Parallel Computation

Posted on Jun 7, 2022

Flynn’s taxonomy

	Single Data stream	Multiple Data stream
Single Instruction	SISD: “Regular” processor	SIMD: Vectorisation
Single Data	MISD: Uncommon - n-version programming	MIMD: Distributed systems

More detail below.

MIMD

Available as shared memory and distributed memory.
Shared memory: Communicate via memory, easy to program.
- Distributed memory: Communication can be done between autonomous processors in software. Examples include Ethernet, Infiniband, etc. Communicates via message passing.
Hardware interconnection structures allow processors to access memory and communicate with other processors.

Hardware interconnection

Shared bus: Limited bandwidth, single point of failure, hard to resolve contention for resource.
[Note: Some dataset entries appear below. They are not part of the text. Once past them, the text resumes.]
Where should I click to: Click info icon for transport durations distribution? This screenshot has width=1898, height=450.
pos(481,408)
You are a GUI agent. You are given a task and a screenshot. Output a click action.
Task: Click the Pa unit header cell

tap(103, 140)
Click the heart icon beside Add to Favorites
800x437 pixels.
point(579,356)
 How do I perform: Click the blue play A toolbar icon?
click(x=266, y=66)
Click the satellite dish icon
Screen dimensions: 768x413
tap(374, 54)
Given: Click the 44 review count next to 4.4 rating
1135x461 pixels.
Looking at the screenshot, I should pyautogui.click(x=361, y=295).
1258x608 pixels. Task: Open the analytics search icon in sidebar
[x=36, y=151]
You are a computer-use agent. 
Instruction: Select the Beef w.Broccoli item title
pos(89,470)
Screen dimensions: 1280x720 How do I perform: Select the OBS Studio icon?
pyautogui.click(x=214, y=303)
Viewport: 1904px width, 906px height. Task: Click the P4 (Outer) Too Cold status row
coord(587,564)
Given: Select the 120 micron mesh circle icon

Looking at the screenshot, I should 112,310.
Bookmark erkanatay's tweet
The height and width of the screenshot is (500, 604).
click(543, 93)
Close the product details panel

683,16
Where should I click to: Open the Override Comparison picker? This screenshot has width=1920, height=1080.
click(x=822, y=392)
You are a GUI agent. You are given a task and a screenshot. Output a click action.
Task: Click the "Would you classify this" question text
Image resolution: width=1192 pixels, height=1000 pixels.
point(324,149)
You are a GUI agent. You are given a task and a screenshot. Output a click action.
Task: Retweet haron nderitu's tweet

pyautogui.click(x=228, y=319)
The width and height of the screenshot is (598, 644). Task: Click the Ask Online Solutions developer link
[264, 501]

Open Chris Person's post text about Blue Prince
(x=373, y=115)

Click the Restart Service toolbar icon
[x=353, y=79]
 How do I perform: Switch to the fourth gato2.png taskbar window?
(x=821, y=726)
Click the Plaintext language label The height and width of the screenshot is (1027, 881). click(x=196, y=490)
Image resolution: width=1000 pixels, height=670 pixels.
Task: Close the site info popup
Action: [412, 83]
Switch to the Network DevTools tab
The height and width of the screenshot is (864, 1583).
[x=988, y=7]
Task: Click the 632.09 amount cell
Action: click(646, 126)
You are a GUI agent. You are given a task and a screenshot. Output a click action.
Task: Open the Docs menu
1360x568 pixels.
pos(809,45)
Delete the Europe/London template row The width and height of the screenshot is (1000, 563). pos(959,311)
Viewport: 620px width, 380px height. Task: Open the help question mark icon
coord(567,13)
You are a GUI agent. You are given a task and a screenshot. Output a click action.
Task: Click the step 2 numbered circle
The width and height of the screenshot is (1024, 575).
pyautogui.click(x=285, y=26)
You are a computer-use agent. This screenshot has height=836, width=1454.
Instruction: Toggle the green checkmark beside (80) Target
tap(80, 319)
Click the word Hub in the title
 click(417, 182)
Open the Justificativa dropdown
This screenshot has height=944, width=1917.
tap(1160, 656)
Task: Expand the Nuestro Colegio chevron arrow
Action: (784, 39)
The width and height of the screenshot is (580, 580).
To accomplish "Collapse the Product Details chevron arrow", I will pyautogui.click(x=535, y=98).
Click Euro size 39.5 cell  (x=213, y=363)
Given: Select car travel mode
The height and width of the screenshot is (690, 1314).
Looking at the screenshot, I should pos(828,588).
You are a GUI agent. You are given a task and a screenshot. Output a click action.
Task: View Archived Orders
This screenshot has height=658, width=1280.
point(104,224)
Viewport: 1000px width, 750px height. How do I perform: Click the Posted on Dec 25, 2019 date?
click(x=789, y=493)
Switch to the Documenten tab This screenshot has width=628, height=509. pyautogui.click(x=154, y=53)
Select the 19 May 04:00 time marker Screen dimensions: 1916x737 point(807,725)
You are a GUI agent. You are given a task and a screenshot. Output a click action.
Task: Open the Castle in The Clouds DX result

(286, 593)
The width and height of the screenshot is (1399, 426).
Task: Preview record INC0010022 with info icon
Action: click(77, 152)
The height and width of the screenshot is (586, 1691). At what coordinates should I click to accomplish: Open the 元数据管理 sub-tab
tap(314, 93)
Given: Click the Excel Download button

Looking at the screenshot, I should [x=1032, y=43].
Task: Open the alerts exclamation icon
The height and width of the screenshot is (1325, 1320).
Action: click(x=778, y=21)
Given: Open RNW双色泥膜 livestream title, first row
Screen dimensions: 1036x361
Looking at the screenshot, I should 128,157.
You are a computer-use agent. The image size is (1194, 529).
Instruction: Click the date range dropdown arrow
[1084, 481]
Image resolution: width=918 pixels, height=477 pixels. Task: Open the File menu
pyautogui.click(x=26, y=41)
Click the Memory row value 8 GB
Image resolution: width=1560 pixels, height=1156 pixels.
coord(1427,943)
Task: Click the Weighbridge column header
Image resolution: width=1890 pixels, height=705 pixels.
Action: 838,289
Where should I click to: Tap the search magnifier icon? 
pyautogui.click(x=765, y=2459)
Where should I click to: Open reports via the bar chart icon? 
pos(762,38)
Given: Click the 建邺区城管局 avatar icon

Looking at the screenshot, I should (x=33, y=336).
Cross bar switch matrix: High bandwidth, good reliability, but still contention for same memory. Physically large and costly.

Static (dedicated links): the more links, the greater the interprocessor communication rate.

Structure	# of connections	# links per node	Max internode distance
Linear array	$$n-1$$	$$2$$	$$n-1$$
Mesh: size $$\sqrt{n}\times\sqrt{n}$$	$$2(n-\sqrt{n})$$	$$4$$	$$2(\sqrt{n}-1)$$
Ring	$$n$$	$$2$$	$$\frac{n}{2}$$
Star	$$n-1$$	$$n-1$$	$$2$$
Hypercube: size $$n=2^k$$	$$\frac{n}{2}\log_{2}{n}$$	$$\log_{2}{n}$$	$$\log_{2}{n}$$
Complete connection	$$\frac{n(n-1)}{2}$$	$$n-1$$	$$1$$

Multistage switching networks: ALl processors connected to all other processors, and all requests non blocking. CLOS (Multistage cross bar switches) were originally made for telephone exchanges.
- Uses 3 or more ‘stages’, where processor in a stage are connected to all others in the preceeding and succeeding stages. Non blocking and smaller than a cross bar switch matrix.
- 2 elements in each stage is a Benes network
- Cell based networks: single bit control for data path i.e. each cell has 2 connections. Can be highly blocking, but needs fewer switches.
- Baseline: uses ‘self-routing’, take one path for 0, one path for 1 (see below).

Cache coherence

In MIMD shared memory systems, we need to keep cache coherency over all autonomous processors. There are many ways to solve this:

Shared caches: this has poor performance.
Non-cachable items: can cause problems!
Broadcast write: All cache writes are also sent to other caches. Copies in other caches are updated (slower) or invalidated (faster, but requires a fetch if needed by other processor).
Snoop bus: Write through, bus watcher checks for main memory writes on bus. If so, it invalidates it’s local copy of the data written.
Directory methods: Lists of cached copies of data.
- Full directory: Pointer bit for each processor, + dirty bit. Pointer set if that processor has a copy. Valid bit and private bit with data in cache - valid if data is up to date, private set if processor can write to it.
- Limited directory: Only a fixed number of processors can have a copy of a piece of data. Directory therefore smaller.
- Chained directory: Linked lists hold dictionary entries. Every entry in a cache points to another copy somewhere else.
MESI protocol: Snoop bus with write back policy instead. Each cache line can be in 1 of 4 states:
- Modified: Cache entry valid, main memory copy invalid, no copies exist.
- Exclusive: No other cache holds the data, main memory up to date.
- Shared: Other caches also hold the data, main memory up to date.
- Invalid: Cache data invalid.
- All cache lines start as invalid. When one fetches, it sets exclusive. When another fetches the same, it knows another cache has a copy from snooping, so sets shared, and so does the first cache.
- Before a cache is written to, an invalidate signal is put on the bus, telling other caches to mark their copy invalid.
- Exclusive correct copy is only written back to main memory when another CPU requests that data.
- On a cache miss, Read with intent to modify (RWITM) routine happens - owner of the data writes it to memory.

Data level parallelism

SIMD variations:

Vector architecture

Easy to compile for, reduces fetch bandwidth needed since less instructions to fetch.
Vector units are pipelined, scalar registers used to compute addresses to pass to vector unit.
Specialised vector load / store unit used to load to and from vector units.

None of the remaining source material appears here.